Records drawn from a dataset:

►

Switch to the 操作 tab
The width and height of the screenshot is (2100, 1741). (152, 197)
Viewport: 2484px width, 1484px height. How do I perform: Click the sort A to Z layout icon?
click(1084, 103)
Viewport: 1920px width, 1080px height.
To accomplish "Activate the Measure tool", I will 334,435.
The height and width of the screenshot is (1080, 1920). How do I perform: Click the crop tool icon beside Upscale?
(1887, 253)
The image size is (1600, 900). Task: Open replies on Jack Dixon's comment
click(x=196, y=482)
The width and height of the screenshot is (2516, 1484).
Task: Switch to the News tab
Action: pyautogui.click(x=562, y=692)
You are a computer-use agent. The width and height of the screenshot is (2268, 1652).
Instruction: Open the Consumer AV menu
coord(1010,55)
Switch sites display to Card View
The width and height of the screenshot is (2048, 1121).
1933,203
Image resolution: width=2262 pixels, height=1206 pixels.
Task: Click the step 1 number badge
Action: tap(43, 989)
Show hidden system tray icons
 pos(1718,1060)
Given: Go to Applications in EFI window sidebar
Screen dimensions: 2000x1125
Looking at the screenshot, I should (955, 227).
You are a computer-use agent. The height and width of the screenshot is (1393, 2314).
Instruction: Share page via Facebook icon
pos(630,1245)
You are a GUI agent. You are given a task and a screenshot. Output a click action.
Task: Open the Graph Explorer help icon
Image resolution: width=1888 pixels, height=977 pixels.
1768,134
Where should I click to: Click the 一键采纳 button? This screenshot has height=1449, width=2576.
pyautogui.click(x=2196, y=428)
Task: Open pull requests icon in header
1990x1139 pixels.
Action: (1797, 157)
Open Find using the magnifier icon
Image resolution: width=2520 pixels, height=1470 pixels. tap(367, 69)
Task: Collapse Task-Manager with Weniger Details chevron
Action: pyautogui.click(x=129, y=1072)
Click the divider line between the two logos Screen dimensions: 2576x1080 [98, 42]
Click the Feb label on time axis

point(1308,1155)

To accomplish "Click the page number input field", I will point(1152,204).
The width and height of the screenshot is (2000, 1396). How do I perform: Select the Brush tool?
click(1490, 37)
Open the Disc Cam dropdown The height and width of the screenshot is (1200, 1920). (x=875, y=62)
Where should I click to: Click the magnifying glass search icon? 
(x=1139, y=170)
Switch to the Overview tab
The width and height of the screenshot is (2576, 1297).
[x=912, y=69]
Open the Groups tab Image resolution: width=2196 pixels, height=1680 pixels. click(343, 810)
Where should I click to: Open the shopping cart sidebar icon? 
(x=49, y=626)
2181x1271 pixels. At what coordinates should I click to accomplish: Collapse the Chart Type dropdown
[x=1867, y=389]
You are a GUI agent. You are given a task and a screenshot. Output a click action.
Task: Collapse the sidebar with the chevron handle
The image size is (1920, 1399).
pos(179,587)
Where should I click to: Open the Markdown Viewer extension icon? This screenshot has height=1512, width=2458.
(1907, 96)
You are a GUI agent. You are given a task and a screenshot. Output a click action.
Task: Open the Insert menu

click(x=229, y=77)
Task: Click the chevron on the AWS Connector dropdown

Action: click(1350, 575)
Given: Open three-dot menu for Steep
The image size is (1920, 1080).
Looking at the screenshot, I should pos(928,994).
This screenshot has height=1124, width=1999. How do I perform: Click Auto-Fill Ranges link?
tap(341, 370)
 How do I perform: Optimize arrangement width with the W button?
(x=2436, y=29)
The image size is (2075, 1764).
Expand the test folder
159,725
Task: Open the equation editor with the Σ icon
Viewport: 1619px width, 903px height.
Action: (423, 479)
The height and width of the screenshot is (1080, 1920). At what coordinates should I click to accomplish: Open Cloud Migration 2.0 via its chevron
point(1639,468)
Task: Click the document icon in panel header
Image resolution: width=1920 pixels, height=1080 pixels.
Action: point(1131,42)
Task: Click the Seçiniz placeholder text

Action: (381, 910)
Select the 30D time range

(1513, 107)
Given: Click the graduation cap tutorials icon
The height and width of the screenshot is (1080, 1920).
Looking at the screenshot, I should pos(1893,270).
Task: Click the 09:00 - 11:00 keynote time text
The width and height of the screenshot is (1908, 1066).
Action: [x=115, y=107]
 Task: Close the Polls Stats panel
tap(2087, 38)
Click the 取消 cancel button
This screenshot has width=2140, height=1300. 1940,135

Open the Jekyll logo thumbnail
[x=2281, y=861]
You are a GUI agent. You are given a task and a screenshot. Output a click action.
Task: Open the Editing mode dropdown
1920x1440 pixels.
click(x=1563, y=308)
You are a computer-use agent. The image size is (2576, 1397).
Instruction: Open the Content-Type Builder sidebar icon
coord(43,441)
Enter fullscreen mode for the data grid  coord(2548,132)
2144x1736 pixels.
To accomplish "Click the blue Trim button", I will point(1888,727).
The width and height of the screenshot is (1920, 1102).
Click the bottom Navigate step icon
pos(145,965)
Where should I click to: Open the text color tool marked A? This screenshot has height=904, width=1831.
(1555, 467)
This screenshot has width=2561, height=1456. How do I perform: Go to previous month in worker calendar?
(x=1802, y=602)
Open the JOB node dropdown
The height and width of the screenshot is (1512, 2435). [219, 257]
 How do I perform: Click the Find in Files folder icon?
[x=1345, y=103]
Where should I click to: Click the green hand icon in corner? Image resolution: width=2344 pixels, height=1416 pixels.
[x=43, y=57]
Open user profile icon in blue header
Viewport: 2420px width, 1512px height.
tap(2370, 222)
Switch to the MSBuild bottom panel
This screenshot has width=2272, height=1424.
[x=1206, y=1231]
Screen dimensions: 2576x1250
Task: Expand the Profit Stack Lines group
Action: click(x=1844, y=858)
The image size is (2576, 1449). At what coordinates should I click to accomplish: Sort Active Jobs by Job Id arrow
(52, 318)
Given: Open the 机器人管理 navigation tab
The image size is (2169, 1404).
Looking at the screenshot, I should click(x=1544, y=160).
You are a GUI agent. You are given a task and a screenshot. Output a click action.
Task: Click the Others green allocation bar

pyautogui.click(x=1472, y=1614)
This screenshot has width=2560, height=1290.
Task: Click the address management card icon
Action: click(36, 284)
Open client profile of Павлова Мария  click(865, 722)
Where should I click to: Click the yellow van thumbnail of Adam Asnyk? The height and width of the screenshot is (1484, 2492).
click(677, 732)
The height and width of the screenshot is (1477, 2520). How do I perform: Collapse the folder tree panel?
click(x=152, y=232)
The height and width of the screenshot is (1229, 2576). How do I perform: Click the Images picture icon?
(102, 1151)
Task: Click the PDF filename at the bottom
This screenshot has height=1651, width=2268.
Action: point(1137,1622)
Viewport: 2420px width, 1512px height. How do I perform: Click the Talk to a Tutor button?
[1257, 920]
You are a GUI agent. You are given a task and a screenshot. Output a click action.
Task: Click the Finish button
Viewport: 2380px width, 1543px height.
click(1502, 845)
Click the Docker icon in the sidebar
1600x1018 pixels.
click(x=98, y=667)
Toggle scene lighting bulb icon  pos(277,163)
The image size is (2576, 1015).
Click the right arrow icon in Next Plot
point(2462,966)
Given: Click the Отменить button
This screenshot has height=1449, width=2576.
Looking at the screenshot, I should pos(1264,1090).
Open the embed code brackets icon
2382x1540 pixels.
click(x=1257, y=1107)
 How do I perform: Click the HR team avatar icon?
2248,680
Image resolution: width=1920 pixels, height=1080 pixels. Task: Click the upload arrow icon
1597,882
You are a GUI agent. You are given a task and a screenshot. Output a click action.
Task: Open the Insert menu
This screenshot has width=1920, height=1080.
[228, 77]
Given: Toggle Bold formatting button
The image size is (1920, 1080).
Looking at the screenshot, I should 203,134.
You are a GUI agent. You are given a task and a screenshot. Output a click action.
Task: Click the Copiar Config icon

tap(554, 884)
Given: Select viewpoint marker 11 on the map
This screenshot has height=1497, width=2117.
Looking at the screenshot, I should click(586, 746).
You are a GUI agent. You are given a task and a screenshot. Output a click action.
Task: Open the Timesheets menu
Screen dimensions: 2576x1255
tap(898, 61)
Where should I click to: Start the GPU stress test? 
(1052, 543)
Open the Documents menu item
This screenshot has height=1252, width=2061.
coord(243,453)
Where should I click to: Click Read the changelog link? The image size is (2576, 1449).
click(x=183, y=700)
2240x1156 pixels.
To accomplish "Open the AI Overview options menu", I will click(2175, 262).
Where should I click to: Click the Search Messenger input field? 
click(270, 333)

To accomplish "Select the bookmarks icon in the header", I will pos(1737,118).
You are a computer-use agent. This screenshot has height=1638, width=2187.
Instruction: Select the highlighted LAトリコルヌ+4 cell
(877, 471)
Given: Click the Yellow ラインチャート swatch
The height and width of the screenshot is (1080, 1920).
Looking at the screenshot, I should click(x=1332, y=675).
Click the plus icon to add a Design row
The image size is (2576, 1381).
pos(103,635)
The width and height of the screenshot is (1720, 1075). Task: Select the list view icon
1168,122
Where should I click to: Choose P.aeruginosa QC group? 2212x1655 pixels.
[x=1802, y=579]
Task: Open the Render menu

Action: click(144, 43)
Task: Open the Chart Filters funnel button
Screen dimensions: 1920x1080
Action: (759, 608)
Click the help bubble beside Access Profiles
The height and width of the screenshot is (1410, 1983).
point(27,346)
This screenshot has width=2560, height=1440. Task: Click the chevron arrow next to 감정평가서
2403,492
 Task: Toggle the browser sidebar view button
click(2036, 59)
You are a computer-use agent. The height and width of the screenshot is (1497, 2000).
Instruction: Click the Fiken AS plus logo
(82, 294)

◄

§ TASK DIRECTIONS
Only lines with the word "mode" count here; copy every one from the records.

§ SOLUTION BELOW
Task: Open the Editing mode dropdown
Enter fullscreen mode for the data grid  coord(2548,132)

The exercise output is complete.